▸ **Task requirements**: Transcribe the material below line for line, keeping every character unchanged.

Recorded data:
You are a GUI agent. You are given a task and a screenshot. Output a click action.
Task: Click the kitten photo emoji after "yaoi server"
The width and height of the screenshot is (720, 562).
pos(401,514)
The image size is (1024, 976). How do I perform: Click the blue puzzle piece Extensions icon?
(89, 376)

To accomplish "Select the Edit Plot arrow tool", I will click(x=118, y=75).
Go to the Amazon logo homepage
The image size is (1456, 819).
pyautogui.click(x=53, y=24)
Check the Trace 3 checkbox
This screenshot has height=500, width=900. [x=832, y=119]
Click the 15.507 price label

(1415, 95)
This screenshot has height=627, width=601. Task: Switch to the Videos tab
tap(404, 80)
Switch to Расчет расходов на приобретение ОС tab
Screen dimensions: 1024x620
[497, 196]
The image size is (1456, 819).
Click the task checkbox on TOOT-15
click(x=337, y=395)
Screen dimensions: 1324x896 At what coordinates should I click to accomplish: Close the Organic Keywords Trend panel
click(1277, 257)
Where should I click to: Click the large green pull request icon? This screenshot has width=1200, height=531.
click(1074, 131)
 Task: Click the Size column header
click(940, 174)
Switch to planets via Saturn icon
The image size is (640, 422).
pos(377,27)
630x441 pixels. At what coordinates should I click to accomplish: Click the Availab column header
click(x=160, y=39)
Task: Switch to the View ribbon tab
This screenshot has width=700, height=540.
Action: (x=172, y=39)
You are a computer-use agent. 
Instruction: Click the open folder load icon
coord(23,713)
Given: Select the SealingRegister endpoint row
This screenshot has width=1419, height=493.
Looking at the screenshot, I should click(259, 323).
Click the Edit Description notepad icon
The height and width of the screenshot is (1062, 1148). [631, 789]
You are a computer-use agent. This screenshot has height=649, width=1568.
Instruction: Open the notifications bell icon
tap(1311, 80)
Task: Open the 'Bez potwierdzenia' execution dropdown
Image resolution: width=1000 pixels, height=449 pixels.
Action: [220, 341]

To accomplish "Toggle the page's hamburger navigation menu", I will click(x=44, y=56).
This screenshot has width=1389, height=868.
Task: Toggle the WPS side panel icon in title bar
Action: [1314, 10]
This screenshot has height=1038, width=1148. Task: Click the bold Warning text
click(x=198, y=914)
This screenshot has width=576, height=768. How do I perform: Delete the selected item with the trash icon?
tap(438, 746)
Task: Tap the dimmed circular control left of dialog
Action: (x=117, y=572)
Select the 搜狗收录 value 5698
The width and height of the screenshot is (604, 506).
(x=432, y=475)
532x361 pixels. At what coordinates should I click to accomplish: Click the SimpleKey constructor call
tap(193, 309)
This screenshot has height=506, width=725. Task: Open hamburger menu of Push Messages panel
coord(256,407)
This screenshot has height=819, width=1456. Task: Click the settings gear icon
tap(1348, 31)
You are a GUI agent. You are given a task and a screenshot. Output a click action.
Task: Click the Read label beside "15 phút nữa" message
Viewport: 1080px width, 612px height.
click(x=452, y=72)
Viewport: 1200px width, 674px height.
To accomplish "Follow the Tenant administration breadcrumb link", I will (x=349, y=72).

▸ **Complete output**:
You are a GUI agent. You are given a task and a screenshot. Output a click action.
Task: Click the kitten photo emoji after "yaoi server"
The width and height of the screenshot is (720, 562).
pos(401,514)
The image size is (1024, 976). How do I perform: Click the blue puzzle piece Extensions icon?
(89, 376)

To accomplish "Select the Edit Plot arrow tool", I will click(x=118, y=75).
Go to the Amazon logo homepage
The image size is (1456, 819).
pyautogui.click(x=53, y=24)
Check the Trace 3 checkbox
This screenshot has height=500, width=900. [x=832, y=119]
Click the 15.507 price label

(1415, 95)
This screenshot has height=627, width=601. Task: Switch to the Videos tab
tap(404, 80)
Switch to Расчет расходов на приобретение ОС tab
Screen dimensions: 1024x620
[497, 196]
The image size is (1456, 819).
Click the task checkbox on TOOT-15
click(x=337, y=395)
Screen dimensions: 1324x896 At what coordinates should I click to accomplish: Close the Organic Keywords Trend panel
click(1277, 257)
Where should I click to: Click the large green pull request icon? This screenshot has width=1200, height=531.
click(1074, 131)
 Task: Click the Size column header
click(940, 174)
Switch to planets via Saturn icon
The image size is (640, 422).
pos(377,27)
630x441 pixels. At what coordinates should I click to accomplish: Click the Availab column header
click(x=160, y=39)
Task: Switch to the View ribbon tab
This screenshot has width=700, height=540.
Action: (x=172, y=39)
You are a computer-use agent. 
Instruction: Click the open folder load icon
coord(23,713)
Given: Select the SealingRegister endpoint row
This screenshot has width=1419, height=493.
Looking at the screenshot, I should click(259, 323).
Click the Edit Description notepad icon
The height and width of the screenshot is (1062, 1148). [631, 789]
You are a computer-use agent. This screenshot has height=649, width=1568.
Instruction: Open the notifications bell icon
tap(1311, 80)
Task: Open the 'Bez potwierdzenia' execution dropdown
Image resolution: width=1000 pixels, height=449 pixels.
Action: [220, 341]

To accomplish "Toggle the page's hamburger navigation menu", I will click(x=44, y=56).
This screenshot has width=1389, height=868.
Task: Toggle the WPS side panel icon in title bar
Action: [1314, 10]
This screenshot has height=1038, width=1148. Task: Click the bold Warning text
click(x=198, y=914)
This screenshot has width=576, height=768. How do I perform: Delete the selected item with the trash icon?
tap(438, 746)
Task: Tap the dimmed circular control left of dialog
Action: (x=117, y=572)
Select the 搜狗收录 value 5698
The width and height of the screenshot is (604, 506).
(x=432, y=475)
532x361 pixels. At what coordinates should I click to accomplish: Click the SimpleKey constructor call
tap(193, 309)
This screenshot has height=506, width=725. Task: Open hamburger menu of Push Messages panel
coord(256,407)
This screenshot has height=819, width=1456. Task: Click the settings gear icon
tap(1348, 31)
You are a GUI agent. You are given a task and a screenshot. Output a click action.
Task: Click the Read label beside "15 phút nữa" message
Viewport: 1080px width, 612px height.
click(x=452, y=72)
Viewport: 1200px width, 674px height.
To accomplish "Follow the Tenant administration breadcrumb link", I will (x=349, y=72).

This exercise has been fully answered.